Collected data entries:

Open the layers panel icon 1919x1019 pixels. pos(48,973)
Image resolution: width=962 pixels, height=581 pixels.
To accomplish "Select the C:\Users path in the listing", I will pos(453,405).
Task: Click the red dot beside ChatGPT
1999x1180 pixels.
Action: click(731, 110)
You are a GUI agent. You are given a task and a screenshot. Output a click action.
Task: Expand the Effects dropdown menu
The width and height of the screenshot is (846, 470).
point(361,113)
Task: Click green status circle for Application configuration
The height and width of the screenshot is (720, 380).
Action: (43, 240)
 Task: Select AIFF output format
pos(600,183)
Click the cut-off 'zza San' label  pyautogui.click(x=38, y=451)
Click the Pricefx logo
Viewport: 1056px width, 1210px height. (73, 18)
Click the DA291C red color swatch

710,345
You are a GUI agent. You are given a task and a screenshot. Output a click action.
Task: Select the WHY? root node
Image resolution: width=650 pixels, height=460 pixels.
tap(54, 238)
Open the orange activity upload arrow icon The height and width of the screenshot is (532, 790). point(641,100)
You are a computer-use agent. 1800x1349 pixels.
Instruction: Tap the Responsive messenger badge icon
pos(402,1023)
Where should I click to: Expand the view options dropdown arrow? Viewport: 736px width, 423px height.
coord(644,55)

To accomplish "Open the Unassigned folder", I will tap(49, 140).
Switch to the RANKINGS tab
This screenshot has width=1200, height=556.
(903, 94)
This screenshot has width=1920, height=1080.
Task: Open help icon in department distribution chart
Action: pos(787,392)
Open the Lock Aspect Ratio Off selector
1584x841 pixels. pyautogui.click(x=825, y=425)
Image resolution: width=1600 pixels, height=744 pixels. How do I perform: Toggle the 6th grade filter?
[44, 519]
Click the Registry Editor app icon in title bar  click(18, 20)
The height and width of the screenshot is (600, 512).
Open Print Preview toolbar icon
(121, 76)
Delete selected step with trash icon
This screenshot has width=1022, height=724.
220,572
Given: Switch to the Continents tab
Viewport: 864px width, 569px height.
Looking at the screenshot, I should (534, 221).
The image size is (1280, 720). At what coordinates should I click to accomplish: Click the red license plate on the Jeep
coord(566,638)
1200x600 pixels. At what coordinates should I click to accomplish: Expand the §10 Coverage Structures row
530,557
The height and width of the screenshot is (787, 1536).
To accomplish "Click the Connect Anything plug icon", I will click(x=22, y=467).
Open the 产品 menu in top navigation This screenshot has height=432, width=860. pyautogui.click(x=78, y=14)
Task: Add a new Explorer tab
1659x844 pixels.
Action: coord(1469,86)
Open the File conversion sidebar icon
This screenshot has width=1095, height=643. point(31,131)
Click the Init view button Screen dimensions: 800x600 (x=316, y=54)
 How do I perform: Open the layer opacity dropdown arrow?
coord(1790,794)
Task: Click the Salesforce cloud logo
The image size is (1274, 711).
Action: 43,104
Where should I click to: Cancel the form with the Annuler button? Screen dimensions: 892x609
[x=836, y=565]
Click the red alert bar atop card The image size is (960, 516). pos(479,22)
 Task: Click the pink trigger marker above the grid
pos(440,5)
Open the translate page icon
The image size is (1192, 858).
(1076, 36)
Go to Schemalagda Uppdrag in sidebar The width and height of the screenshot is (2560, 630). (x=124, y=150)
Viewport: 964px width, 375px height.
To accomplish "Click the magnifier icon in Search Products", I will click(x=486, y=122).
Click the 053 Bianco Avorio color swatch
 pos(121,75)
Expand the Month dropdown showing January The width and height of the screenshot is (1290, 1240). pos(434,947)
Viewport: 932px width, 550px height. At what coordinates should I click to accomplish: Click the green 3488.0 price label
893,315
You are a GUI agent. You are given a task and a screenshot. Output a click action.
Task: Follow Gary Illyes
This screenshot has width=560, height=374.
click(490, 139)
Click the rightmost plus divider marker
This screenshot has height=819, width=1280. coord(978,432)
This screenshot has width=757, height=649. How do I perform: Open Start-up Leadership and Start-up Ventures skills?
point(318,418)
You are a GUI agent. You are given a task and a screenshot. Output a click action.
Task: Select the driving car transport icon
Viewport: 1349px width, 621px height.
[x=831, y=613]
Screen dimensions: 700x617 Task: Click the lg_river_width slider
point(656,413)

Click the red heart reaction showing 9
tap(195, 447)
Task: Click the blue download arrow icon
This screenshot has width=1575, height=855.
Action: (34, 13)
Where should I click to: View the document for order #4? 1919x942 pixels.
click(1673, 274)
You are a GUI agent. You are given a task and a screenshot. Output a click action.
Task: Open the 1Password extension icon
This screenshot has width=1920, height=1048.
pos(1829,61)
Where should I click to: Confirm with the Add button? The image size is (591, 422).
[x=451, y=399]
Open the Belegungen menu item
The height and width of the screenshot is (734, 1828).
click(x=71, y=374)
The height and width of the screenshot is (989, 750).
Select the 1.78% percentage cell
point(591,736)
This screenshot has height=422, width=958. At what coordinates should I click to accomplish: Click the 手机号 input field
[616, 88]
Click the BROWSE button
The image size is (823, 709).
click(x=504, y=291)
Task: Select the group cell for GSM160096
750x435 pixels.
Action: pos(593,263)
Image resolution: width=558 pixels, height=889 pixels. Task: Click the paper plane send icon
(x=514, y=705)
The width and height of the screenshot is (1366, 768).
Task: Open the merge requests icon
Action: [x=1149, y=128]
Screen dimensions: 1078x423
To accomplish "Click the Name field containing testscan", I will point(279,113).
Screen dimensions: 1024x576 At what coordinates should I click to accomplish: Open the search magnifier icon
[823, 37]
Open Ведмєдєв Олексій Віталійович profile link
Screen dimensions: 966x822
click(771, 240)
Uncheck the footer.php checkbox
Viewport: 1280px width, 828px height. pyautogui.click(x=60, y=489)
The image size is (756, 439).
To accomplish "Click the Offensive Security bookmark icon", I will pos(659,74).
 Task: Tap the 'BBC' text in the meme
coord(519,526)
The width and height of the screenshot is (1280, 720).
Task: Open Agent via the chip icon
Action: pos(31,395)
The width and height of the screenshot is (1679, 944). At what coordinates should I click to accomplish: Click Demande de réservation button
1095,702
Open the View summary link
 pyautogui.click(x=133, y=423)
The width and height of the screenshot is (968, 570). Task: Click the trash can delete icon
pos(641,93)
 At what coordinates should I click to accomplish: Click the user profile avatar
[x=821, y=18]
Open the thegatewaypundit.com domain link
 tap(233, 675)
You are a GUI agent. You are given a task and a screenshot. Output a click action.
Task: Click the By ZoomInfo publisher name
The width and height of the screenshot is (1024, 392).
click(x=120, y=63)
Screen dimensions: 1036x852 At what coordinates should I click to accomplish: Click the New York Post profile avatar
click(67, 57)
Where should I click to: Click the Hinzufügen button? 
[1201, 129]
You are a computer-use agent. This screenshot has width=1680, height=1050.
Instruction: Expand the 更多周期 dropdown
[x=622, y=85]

▸ **What to produce**: Report each line above that includes the string "computer".

▸ **Answer box**:
You are a computer-use agent. 1800x1349 pixels.
You are a computer-use agent. This screenshot has width=1680, height=1050.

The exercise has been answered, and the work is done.